Stocks move cautiously higher
NEW YORK, Dec. 6 (UPI) -- Wall Street stocks made tentative gains Thursday after central banks in Europe left their key lending rates intact.
The Bank of England kept its lending rate at 0.5 percent. The European Central Bank kept its rate at 0.75 percent.
Both decisions were expected, but the ECB's decision came with a more pessimistic forecast for the economy of the eurozone, which the ECB not expects will contract 0.3 percent in 2013.
In early afternoon trading, the Dow Jones industrial average added 12.67 points, or 0.10 percent, to 13,047.16.
The tech-heavy Nasdaq index gained 15.59 points, or 0.52 percent, to 2,989.29. The Standard and Poor's 500 added 2.38 points, or 0.17 percent, to 1,411.66.
The 10-year treasury note rose 7/32 to yield 1.567 percent.
The euro fell to $1.2956 from Wednesday's $1.3066. The dollar fell to 82.36 yen from 82.47 yen.
Japan's Nikkei 225 index added 0.81 percent, 76.32 points, to 9,545.16.
Britain's FTSE 100 index gained 0.16 percent, 9.34 points, to 5,901.42.
European monetary policy left alone
FRANKFURT, Germany, Dec. 6 (UPI) -- Two central banks in Europe left their monetary policy positions intact Thursday with the European Central Bank lowering its economic forecast.
The Bank of England left its key lending rate at 0.5 percent and left its $600 billion asset purchasing program in place.
The Bank of England explains its decisions with the release of meeting minutes three weeks after the policy board meets.
The ECB said it would maintain a lending rate of 0.75 percent.

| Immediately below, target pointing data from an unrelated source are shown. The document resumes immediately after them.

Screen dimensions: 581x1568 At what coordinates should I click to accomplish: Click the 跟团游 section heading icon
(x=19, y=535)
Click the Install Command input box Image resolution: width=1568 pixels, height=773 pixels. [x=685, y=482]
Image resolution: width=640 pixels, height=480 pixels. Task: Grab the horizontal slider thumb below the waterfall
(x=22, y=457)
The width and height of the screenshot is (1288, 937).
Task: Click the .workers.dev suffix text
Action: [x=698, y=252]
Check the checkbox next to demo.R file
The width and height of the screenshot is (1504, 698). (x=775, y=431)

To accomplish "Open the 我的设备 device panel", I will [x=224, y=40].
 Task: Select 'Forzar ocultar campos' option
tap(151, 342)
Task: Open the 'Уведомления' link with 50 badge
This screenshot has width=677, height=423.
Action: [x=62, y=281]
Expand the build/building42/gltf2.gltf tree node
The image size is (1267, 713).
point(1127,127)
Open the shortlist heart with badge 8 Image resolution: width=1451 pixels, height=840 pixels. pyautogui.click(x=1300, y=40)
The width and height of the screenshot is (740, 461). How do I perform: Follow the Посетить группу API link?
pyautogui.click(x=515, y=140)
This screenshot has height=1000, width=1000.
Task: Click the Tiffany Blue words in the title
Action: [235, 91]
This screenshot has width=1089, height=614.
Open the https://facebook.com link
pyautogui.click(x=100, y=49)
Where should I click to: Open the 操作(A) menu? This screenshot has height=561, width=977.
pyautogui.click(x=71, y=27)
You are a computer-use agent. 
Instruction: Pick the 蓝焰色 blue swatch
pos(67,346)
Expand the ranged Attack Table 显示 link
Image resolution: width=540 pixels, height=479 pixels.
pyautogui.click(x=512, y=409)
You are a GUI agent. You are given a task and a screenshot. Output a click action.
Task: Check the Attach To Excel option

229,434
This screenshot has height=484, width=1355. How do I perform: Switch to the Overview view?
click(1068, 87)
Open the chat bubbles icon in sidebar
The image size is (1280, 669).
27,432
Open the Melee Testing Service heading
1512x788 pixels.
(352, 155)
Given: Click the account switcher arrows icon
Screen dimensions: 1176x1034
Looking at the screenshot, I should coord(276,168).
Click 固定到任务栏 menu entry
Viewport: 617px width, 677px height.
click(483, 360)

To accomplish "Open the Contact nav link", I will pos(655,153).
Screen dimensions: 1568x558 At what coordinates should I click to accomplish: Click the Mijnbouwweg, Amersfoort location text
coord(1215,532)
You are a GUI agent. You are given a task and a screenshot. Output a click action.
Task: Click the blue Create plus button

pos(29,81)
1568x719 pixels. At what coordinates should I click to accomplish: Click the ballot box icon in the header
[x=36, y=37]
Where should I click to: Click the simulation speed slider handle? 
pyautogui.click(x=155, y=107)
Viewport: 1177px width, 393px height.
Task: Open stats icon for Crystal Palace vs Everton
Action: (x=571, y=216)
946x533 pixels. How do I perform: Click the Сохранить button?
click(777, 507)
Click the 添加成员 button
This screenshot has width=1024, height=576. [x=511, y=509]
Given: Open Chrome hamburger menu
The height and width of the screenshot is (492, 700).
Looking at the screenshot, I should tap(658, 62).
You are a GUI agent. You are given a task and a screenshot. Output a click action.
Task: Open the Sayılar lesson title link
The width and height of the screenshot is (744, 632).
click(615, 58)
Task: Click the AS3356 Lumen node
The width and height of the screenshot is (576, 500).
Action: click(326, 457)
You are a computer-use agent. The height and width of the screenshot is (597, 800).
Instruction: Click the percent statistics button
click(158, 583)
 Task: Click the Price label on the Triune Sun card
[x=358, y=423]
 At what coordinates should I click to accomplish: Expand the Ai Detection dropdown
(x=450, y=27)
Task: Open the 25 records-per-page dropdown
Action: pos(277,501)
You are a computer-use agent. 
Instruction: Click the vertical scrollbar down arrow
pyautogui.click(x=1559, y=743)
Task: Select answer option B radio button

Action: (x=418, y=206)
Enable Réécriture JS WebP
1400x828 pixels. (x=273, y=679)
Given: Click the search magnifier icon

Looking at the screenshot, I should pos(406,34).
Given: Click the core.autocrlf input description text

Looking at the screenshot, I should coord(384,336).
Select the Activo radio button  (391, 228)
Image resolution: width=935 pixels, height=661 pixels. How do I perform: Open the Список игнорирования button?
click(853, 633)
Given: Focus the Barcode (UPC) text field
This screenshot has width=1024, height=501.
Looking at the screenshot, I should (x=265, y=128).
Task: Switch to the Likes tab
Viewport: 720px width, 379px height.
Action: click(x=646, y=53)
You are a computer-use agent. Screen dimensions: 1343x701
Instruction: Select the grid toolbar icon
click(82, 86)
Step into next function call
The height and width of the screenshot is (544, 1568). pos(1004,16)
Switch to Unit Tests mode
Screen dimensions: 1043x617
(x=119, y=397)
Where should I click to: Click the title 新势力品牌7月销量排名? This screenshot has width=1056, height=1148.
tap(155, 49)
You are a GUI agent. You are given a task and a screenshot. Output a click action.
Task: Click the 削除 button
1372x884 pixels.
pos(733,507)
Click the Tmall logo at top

ECB President Mario Draghi told reporters the eurozone economy is expected to shrink 0.3 percent to 0.9 percent in 2013 and then grow between 0.2 percent and 2.2 percent in 2014.
That is a longer wait for growth than previously expected. In its last forecast, the ECB said 2013 would see economic growth in the eurozone of 0.5 percent.
From quarter to quarter, the gross domestic product in the 17-member eurozone dropped 0.2 percent in the second quarter and 0.1 percent in the third.
"Available statistics ... continue to signal further weakness in activity in the last quarter of the year," Draghi said.
"A gradual recovery should start later in 2013 as our accommodative monetary policy stance and significant improvements in the financial market confidence work their way to private domestic expenditure," he said.
Downside risks are inherent in the ongoing sovereign debt crisis "and governance issues in the euro area," he said.
November sees rise in U.S. job cuts
CHICAGO, Dec. 6 (UPI) -- U.S. employers announced 57,081 layoffs in November, the second-highest monthly total of 2012, a private outplacement firm said Thursday.
Challenger, Gray & Christmas said announced job cuts rose 20 percent from October, when 47,724 layoffs were announced.
Job cuts have risen for three consecutive months, with November's total 34 percent higher than cuts announced in November 2011.
Through the first 11 months of the year, U.S. firms have announced 490,806 job cuts, 13 percent below the pace set in 2011, when 564,297 layoffs were announced through November.
The food industry topped the list in November with 19,709 cuts announced, the lion's share coming from the announced liquidation of Hostess Brands, which takes with it 18,500 jobs.
This was followed by the computer sector, which included 3,313 layoffs announced in November.
For jobs in 2013, bet on technology
CHICAGO, Dec. 6 (UPI) -- Technology and engineering jobs are likely to dominate work opportunities for 2013, a national employment and consulting firm said Thursday.
"Where the United States will produce the most jobs in 2013 is likely to follow the growth patterns of the last few years," CareerBuilder Chief Executive Officer Matt Ferguson said in a statement.
"It's no surprise that technology and engineering occupations comprise six of the top 10 positions on our list," of the most common jobs since the U.S. recession ended, Ferguson said.
Counting jobs that require bachelor's degrees, CareerBuilder said software developing has produced the most jobs since 2010 with 70,872 new jobs and a growth rate of 7 percent.
The top five includes accountants and auditors with 37,123 jobs, with a 3 percent growth rate since 2010; marketing, 31,335 jobs and 10 percent growth; computer systems analysts, 26,937 jobs, 5 percent growth; human resources, training and labor relations, 22,773 jobs, 5 percent growth.
Six through 10 include, in descending order, network and computer systems administrators; sales representatives; information security analysts, Web developers and computer network architects; mechanical engineers; and industrial engineers.